Blast loads on structures are exciting! They are big and surprising and set structures in motion. They also pique student interest in the details of transient loading, structural dynamics, and dynamic amplification of loads. Small-scale model demonstrations in structural dynamics courses are very common, with well-defined structures, subjected to free and forced vibration experiments, providing a physical representation of larger framed structures. As a course moves from well-described forcings and closed-form solutions to numerical time-stepping methods there is an opportunity with blast loads to introduce numerical methods in a highly contextualized and engaging way. If you hand a student an air cannon and ask them to shoot you in the face, they will happily oblige. If you ask them to fire the air cannon at a small structure and characterize the blast load based on the measured response of the structure, they will ask you for a little help.
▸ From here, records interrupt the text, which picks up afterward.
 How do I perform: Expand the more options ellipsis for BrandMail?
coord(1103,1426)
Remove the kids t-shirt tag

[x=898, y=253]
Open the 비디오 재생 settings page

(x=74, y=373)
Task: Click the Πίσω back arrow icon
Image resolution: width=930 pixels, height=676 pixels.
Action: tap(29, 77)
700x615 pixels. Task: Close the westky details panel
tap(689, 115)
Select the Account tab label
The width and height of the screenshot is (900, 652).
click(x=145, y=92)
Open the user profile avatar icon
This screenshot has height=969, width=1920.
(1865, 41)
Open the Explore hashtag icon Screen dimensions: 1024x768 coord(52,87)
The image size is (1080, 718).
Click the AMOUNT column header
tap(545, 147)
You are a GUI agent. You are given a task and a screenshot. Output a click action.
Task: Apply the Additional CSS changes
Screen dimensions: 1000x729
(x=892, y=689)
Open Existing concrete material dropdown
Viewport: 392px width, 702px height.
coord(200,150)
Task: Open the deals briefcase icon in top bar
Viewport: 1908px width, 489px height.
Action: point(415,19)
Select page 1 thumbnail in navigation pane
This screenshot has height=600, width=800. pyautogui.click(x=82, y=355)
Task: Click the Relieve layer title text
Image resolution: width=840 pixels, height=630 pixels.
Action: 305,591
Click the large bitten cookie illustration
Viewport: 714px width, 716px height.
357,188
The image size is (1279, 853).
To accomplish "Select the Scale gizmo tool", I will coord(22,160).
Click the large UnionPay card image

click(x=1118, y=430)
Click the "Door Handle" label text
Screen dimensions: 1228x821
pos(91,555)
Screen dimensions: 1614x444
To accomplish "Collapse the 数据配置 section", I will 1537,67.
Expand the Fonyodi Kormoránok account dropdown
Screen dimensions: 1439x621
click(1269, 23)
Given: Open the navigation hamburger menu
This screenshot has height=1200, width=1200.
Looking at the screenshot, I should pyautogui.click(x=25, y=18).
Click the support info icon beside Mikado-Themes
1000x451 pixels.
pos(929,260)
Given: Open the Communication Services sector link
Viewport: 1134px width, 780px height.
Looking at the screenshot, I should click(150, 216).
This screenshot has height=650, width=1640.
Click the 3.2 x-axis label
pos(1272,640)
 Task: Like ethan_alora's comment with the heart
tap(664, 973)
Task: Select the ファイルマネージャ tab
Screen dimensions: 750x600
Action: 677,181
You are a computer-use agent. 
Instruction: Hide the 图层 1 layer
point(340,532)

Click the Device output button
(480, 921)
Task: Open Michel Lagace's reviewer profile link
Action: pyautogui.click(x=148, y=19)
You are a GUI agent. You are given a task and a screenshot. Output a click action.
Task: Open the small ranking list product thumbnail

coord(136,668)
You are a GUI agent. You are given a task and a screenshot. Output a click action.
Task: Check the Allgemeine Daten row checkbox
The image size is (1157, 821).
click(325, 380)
They need to know the dynamic parameters of the structure, like stiffness, mass, and damping. They need to be able to measure response, and their mobile phone turns out to be a very good tool for this. Finally, they need a way to solve for the dynamic response of the structure based on an arbitrary blast loading and you happen to have introduced a spreadsheet implementation of Newmark’s method. All the pieces are in place; let’s see what the students do! This paper describes the implementation and results of a blast loading experiment using air cannons and the resulting student responses. Exam performance was comparable to students in a previous offering without the laboratory. Laboratory reports provided insight consistent with prior studies of problem-based learning and that support theories that experimentation labs may be more effective than verification labs.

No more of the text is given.